Fine, the technology has been updated – who cares? What Wingard does, cleverly, is use the diverse range of cameras to emphasis the range of POVs involved (the first film’s trio has doubled to six characters). Early conversations cut back and forth between different characters holding – or using – different cameras, and it’s hard not to watch and marvel at the amount of effort involved in filming a simple conversation on camera. Most movies disguise the work involved in creating their images, but Blair Witch – at least initially – does the opposite.
As in the first film, there’s a range of different camera qualities, which operates as de facto character development. For instance, Lane (Wes Robinson) and Talia (Valorie Curry) are Burkittsville locals who are leading our heroes (including the younger brother of the first film’s Heather) into the Blair Witch’s woods. They’re far coarser than the city folk, which is reflected in the DV video camera that the couple share – and which makes it immediately clear whose perspective we’re in the early scenes. Or there’s documentarian Lisa (Callie Hernandez), who sets herself apart from the group by lugging around her comparatively unwieldy camera even as shit starts going down.
What’s frustrating is that all these techniques aren’t leveraged into something especially interesting. Oh, sure, the range of cameras allow for various angles on the horror that ensues. When the drone camera gets stuck in a tree, we get to watch a character’s demise from her perspective and from the drone’s. Lisa’s claustrophobic struggle through a muddy tunnel is similarly captured from two angles, as she uses her camera to the light way while allowing the audience to survey her terrified face. But I couldn’t help but wish for more innovation here: wouldn’t it have been great, for example, to suddenly see footage through Lane’s grainy DV camera after he’d disappeared from the scene, without explanation?
That’s a nitpick, of course. But these kind of minor issues are indicative of Blair Witch feels like a disappointment. Maybe in 2006, this kind of deftly-executed sequel would have felt fresh, but in 2016 it feels like the last gasp of an atrophying sub-genre. Found footage isn’t dead yet, but it needs more than Wingard’s technical prowess: it needs new blood.

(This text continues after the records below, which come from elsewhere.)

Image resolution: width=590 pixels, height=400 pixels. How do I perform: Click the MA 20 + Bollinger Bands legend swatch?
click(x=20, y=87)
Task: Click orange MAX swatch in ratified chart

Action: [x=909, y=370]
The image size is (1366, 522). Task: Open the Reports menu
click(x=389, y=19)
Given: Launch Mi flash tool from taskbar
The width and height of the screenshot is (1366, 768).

You’re definitely right that this is a good film if you don’t consider the original. My problem is that it was nearly identical to The Blair Witch Project, a carbon copy that offered nothing new to audiences. That was my biggest gripe. I won’t deny that I screamed out loud at least 5 times though…

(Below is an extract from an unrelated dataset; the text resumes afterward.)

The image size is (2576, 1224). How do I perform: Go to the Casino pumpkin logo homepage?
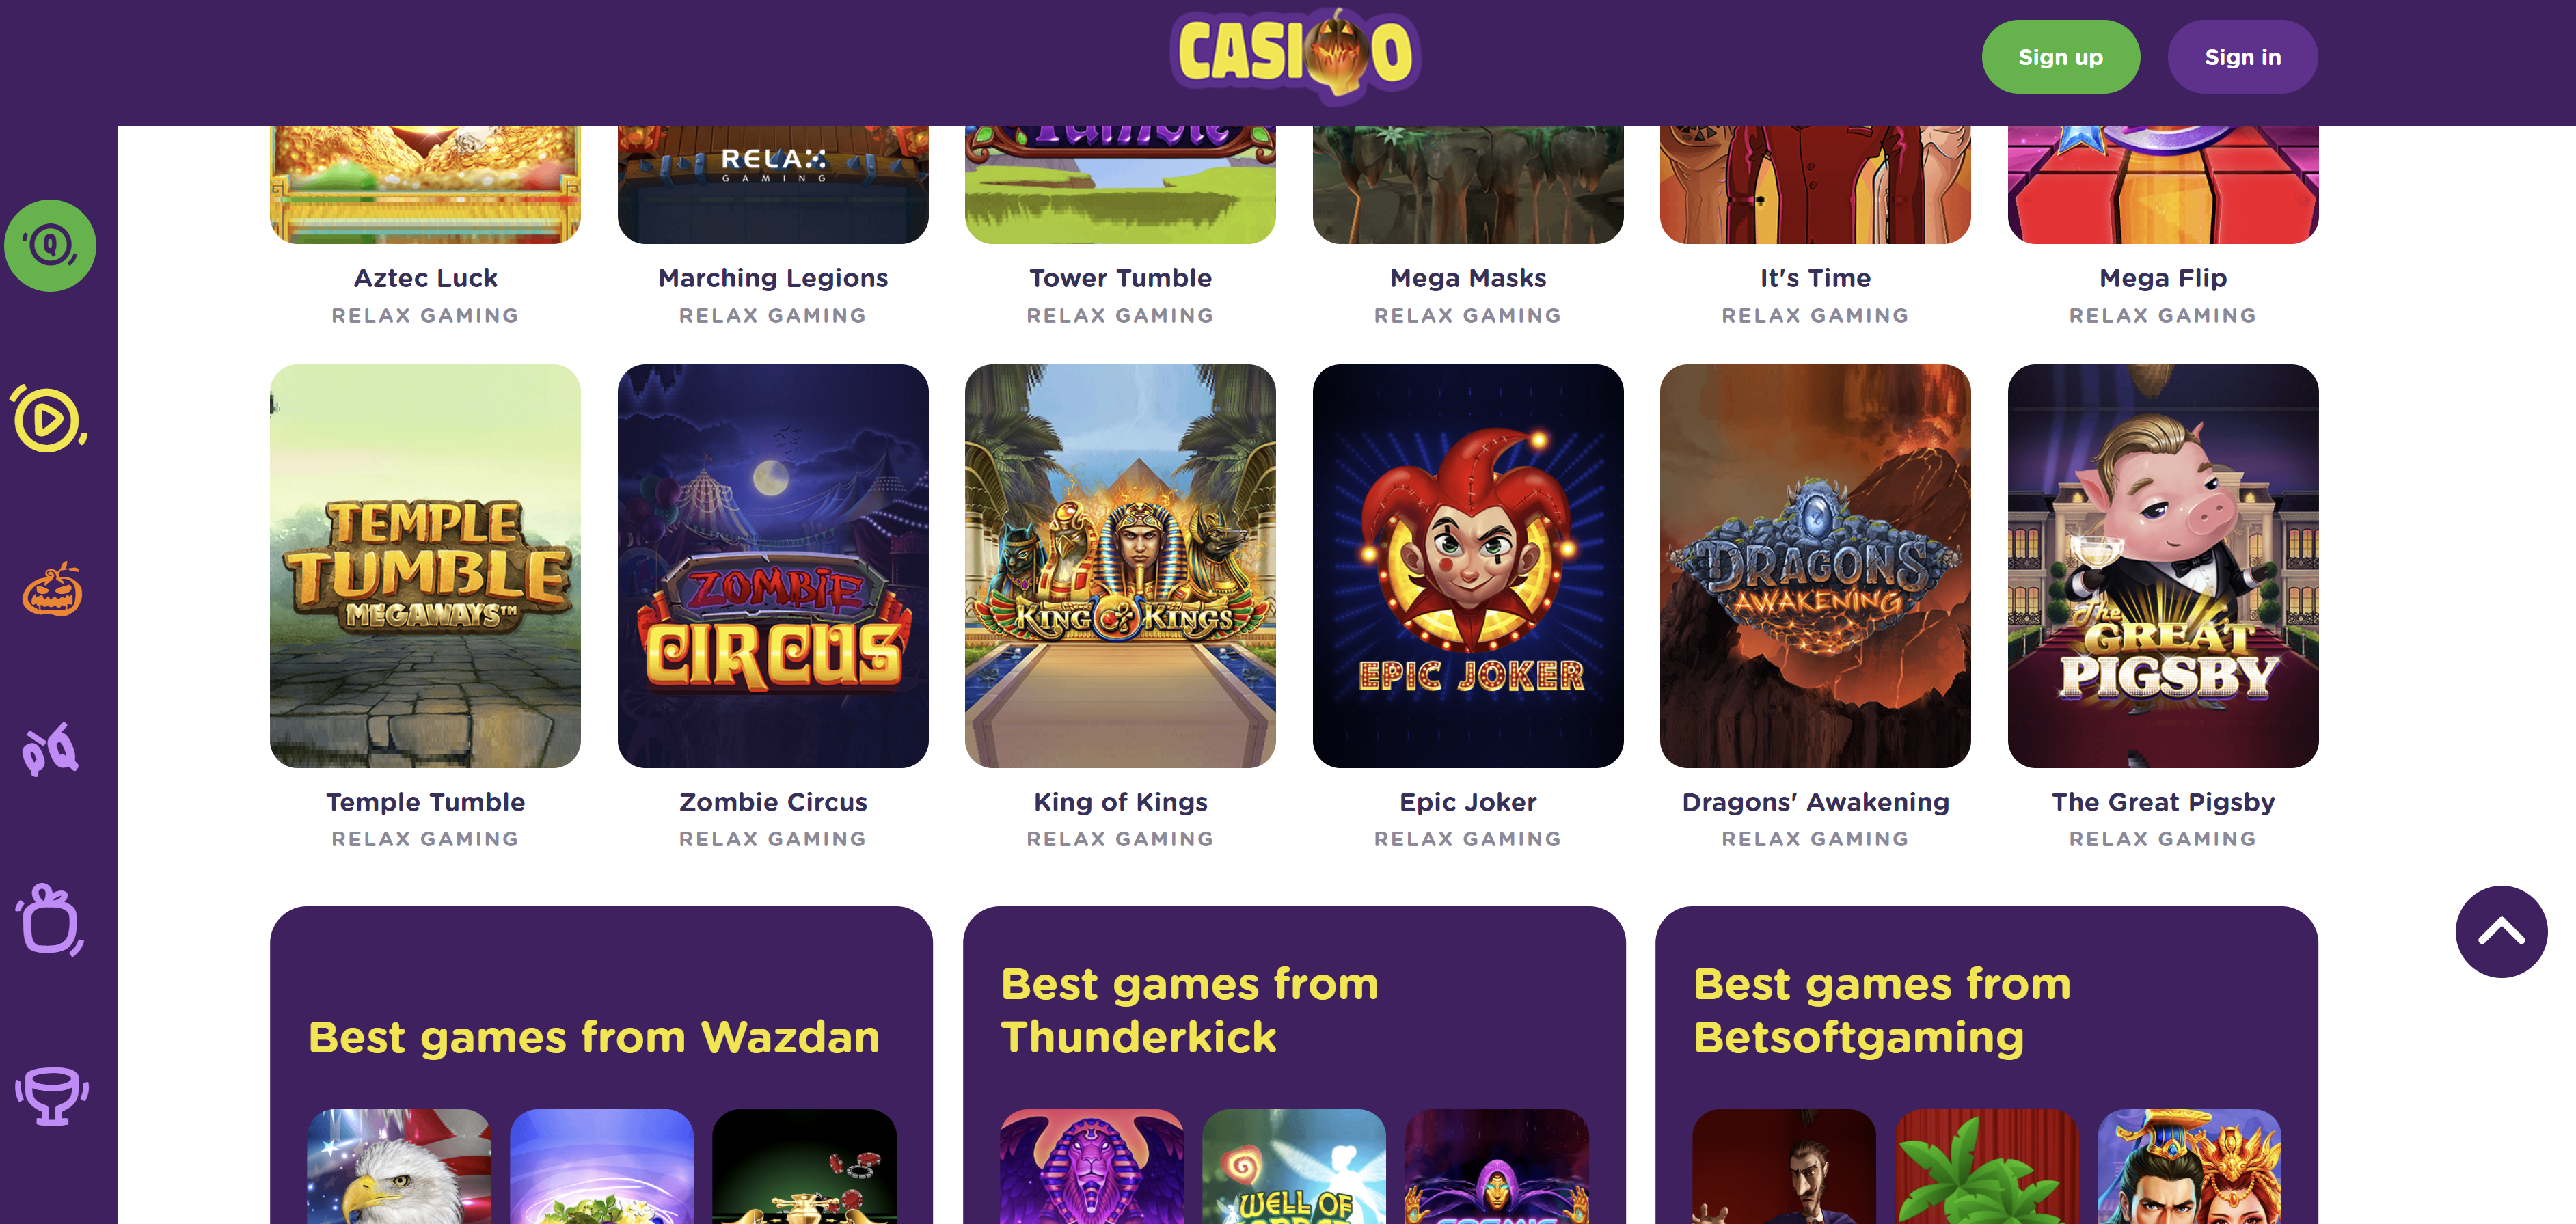[1295, 54]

I think it was identical in structure to TBWP, definitely, but I think it was a very different film in a lot of ways. Like, the original film was more about the sense of isolation and social niceties breaking down in a crisis (plus the jagged reality that came from having the actors actually stuck out there in the woods); this used thinner characters and much, much ‘bigger’ scares. But, aside from a dash of time travel, I agree that it didn’t really innovate on the basic premise.